ImmunoAI: Accelerated Antibody Discovery Using Gradient-Boosted Machine Learning with Thermodynamic-Hydrodynamic Descriptors and 3D Geometric Interface Topology

Human metapneumovirus (hMPV) poses serious risks to pediatric, elderly, and immunocompromised populations. Traditional antibody discovery pipelines require 10-12 months, limiting their applicability for rapid outbreak response. This project introduces ImmunoAI, a machine learning framework that accelerates antibody discovery by predicting high-affinity candidates using gradient-boosted models trained on thermodynamic, hydrodynamic, and 3D topological interface descriptors.
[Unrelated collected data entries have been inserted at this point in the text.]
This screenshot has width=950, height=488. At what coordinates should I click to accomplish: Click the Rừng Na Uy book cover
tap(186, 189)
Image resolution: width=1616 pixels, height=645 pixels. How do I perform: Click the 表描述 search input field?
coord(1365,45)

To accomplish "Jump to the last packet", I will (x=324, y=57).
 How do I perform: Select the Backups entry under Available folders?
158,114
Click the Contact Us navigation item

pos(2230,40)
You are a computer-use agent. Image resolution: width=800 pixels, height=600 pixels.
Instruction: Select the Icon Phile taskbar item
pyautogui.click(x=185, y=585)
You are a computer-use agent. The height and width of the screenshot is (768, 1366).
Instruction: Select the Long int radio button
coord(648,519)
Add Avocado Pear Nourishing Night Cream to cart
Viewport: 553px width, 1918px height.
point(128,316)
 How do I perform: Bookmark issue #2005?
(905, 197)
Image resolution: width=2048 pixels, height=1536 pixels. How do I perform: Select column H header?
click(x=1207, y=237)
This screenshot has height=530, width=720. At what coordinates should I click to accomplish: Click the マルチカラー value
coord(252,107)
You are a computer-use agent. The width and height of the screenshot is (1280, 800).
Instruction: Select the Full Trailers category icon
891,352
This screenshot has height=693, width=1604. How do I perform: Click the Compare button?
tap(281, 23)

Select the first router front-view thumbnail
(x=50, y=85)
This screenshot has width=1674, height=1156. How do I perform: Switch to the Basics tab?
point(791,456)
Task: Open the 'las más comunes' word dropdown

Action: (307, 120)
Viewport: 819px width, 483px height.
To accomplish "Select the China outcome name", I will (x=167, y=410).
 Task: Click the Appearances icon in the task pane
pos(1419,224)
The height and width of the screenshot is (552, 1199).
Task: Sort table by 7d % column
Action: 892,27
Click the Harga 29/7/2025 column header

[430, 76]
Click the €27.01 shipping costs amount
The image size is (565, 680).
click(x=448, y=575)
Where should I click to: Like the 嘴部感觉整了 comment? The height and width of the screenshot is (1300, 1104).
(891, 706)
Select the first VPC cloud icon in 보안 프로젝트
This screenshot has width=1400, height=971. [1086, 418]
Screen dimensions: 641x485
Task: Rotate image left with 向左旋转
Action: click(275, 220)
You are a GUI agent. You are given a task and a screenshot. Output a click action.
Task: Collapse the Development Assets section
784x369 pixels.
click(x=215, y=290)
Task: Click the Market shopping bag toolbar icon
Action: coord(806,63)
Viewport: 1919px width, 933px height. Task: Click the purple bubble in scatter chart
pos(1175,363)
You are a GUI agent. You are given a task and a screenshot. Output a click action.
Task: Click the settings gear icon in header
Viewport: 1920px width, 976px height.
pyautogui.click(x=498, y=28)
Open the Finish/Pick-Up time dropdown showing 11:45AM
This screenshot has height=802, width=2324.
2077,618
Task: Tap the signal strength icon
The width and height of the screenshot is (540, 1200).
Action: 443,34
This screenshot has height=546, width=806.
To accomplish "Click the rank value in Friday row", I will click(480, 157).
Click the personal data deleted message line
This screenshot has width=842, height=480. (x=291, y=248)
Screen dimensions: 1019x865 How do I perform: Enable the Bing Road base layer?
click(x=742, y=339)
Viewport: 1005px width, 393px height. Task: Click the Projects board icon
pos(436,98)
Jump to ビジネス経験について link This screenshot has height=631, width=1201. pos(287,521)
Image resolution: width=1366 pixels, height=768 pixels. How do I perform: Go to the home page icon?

A dataset of 213 antibody-antigen complexes was curated to extract geometric and physicochemical features, and a LightGBM regressor was trained to predict binding affinity with high precision. The model reduced the antibody candidate search space by 89%, and fine-tuning on 117 SARS-CoV-2 binding pairs further reduced Root Mean Square Error (RMSE) from 1.70 to 0.92. In the absence of an experimental structure for the hMPV A2.2 variant, AlphaFold2 was used to predict its 3D structure. The fine-tuned model identified two optimal antibodies with predicted picomolar affinities targeting key mutation sites (G42V and E96K), making them excellent candidates for experimental testing. In summary, ImmunoAI shortens design cycles and enables faster, structure-informed responses to viral outbreaks.